Tag 1.392

Samstag, 11. Mai 2019

»Mer, ich glaube, es wird Zeit für was Neues.« Celeste und ich sitzen gerade an der Skyline von Manhattan in eintausendfünfhundert Teilen. Im Puzzeln ist sie eine Niete – viel zu ungeduldig – , aber ich freue mich, dass sie sich für mein Hobby interessiert. Eigentlich wollte ich sie unauffällig zu etwas Einfacherem dirigieren, aber sie war partout nicht davon abzubringen, sich am Big Apple zu versuchen.

»Soll ich uns ein anderes holen? Oder willst du lieber ein bisschen quatschen?«

Sie lacht. »Ich meine die Männer betreffend.«

»Ehrlich? Du willst dich wieder verabreden?«

»Ich glaube schon.« Ihre Wangen sind gerötet, und sie sieht aus wie ein aufgeregtes kleines Mädchen.

»Dann brauchst du zuerst eine Dating-App.« Ich entdecke ein Randstück und lege es auf die Matte, ungefähr da, wo es hingehören müsste.

»Gute Idee! Meinst du, drei Monate reichen, um jemanden kennenzulernen? Pünktlich zu meiner Party?«

Ich muss lachen, wende den Blick aber nicht vom Puzzle. Ich habe das Gefühl, der Traum von ihrer Party rückt für mich in immer unerreichbarere Ferne.

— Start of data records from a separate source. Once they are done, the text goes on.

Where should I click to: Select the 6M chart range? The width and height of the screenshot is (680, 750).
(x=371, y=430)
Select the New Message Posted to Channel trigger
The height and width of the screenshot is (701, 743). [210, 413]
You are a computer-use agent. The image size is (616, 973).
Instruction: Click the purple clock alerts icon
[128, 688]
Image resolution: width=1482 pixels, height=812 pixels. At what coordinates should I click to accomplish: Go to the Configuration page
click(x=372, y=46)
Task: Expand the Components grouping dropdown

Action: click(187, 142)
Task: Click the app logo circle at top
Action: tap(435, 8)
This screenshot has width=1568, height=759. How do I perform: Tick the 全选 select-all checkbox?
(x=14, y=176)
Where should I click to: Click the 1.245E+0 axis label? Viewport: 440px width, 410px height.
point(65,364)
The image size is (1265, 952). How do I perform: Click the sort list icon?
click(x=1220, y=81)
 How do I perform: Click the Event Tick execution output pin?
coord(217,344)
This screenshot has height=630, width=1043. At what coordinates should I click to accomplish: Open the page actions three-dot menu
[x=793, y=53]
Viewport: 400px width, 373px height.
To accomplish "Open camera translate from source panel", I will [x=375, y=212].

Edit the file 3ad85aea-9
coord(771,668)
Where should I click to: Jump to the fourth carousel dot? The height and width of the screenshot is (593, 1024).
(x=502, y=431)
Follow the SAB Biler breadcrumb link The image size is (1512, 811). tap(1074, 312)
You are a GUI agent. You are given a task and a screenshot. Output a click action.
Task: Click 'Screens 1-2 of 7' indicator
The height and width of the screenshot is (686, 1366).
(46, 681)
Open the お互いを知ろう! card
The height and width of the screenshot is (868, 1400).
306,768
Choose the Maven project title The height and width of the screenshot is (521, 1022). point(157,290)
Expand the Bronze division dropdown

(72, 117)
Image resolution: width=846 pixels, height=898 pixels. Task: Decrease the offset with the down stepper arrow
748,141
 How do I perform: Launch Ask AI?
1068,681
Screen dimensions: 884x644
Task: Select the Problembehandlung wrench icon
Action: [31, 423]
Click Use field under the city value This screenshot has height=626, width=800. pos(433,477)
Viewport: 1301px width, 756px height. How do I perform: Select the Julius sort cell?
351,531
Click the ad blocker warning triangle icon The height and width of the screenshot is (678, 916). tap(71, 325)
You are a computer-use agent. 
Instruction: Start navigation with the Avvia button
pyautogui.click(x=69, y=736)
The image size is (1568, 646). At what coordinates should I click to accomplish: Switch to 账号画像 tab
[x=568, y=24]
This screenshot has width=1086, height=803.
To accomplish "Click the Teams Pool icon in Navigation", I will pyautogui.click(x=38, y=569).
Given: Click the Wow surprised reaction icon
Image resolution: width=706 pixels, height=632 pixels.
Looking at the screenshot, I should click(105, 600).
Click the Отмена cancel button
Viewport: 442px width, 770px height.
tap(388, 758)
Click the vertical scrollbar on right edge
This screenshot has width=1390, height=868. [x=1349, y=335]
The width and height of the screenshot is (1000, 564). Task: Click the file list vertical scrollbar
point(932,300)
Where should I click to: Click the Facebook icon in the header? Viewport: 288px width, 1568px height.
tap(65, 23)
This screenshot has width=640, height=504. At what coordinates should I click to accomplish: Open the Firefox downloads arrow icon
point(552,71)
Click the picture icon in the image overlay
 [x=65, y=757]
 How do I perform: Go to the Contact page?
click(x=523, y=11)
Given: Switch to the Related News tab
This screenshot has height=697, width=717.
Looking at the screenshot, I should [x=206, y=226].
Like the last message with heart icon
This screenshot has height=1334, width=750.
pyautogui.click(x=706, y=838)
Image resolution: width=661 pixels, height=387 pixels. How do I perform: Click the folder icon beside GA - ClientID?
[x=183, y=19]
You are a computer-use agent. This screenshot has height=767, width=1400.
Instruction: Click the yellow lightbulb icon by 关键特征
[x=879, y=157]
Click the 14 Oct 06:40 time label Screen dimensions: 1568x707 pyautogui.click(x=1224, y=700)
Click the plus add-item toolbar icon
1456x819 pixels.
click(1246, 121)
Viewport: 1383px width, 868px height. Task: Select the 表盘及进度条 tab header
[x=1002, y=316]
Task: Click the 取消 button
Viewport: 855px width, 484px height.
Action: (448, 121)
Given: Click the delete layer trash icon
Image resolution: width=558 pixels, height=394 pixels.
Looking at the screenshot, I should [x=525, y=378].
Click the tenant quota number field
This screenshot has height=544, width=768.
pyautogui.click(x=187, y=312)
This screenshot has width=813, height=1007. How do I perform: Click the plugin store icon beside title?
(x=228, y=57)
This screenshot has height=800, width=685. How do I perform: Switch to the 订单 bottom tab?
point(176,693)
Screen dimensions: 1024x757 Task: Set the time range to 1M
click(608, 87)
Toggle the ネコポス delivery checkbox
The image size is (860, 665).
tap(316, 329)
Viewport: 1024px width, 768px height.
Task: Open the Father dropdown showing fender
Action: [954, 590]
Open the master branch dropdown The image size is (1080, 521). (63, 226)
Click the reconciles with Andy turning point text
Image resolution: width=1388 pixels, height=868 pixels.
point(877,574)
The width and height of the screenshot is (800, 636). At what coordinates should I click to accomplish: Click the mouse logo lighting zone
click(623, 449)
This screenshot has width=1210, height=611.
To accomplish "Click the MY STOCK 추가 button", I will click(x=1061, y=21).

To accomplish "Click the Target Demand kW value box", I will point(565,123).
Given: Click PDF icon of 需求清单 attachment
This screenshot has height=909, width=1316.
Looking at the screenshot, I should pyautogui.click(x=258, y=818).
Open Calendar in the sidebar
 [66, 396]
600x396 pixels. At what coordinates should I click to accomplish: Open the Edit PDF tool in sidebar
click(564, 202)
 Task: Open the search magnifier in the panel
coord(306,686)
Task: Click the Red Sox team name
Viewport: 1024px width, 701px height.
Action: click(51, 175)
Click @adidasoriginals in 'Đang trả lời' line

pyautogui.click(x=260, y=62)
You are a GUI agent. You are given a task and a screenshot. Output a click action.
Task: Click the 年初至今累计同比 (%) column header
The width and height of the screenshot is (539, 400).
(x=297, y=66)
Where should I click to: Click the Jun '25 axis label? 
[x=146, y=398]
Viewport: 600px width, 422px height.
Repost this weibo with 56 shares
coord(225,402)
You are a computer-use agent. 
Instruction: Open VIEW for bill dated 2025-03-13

»Wir könnten es doch zusammen probieren.«

»Ha! Wer will denn schon mit mir ausgehen?«

»Meredith Maggs, was redest du denn da?« Sie beugt sich über die Puzzleteile und versperrt mir mit den Armen die Sicht. »Du bist ein Hauptgewinn.«

»Das ist echt lieb von dir, Celeste, aber das glaube ich kaum.«

»Dafür, dass du eigentlich eine furchtbar kluge Frau bist, hast du manchmal echt überhaupt keinen Schimmer, Meredith.«

»Da sagst du was, Celeste.«

»Und … was machen wir jetzt? Uns kopfüber ins kalte Wasser stürzen?«

»Ich glaube, so weit bin ich noch nicht.«

»Wie lange ist deine letzte Beziehung her?«

»Ach … schon ein Weilchen. Ich bin halt alt und schrullig«, erkläre ich lachend.

Sie sagt keinen Ton, schaut mich nur an. »Stimmt doch gar nicht.«

»Ich bin ein alter Miesmuffel. Eine Stubenhockerin. Ich gehe nie aus dem Haus«, sage ich zu ihr. So nahe bin ich der Wahrheit noch nie gekommen.

»Tja, dann solltest du das vielleicht ändern.«

»Sollte ich vielleicht«, muss ich ihr beipflichten.

»Wie hieß er? Dein letzter Freund?«

»Gavin.« Abrupt stehe ich auf. »Ich hole uns mal was zu trinken.«

Als ich kurz darauf zurückkomme, scrollt sie auf ihrem Handy herum. »Ich habe die perfekte App für uns beide gefunden«, verkündet sie stolz. »Absolut bedienerfreundlich und im ersten Monat kostenlos! Komm schon, Mer – das wird bestimmt lustig. Wir könnten uns gegenseitig die schlimmsten Anmachsprüche vorlesen.«

»Lieber helfe ich dir suchen«, sage ich. »Hast du deinen Traumprinzen schon gesichtet?«

»Ach bitte, den gibt’s doch gar nicht. Ich will bloß einen halbwegs anständigen Kerl.«

Die nächsten zwei Stunden erstellen wir Wunschlisten, echte wie imaginäre: nett, groß, eigenständig, muss Katzen mögen (ich); Sinn für Humor, treu, gelassen, muss Kinder wollen (Celeste). Wir schauen uns verschiedene Dating-Apps an, aus denen wir schließlich zwei aussuchen, dann laden wir Celestes Profilfoto hoch, eine Nahaufnahme von ihr, wie sie in die Kamera lacht und aussieht wie das bezaubernde Mädchen von nebenan. Ich brauche zwar kein Profilfoto, sie besteht aber trotzdem darauf, eins von mir zu knipsen.

Sie bequatscht mich, ein hübscheres Oberteil anzuziehen, und lässt mich dann vor der Wand im Wohnzimmer posieren. Zuerst kommt mir das Ganze ziemlich lächerlich vor, aber dann erzählt sie mir einen Witz und bauscht die Pointe so maßlos auf, dass ich laut lachen muss, und sie schafft es doch tatsächlich, ein Foto von mir zu schießen, auf dem ich aussehe wie eine ganz normale, fröhliche vierzigjährige Frau, die ihr Leben vielleicht nicht immer liebt, sich aber zumindest die allergrößte Mühe gibt.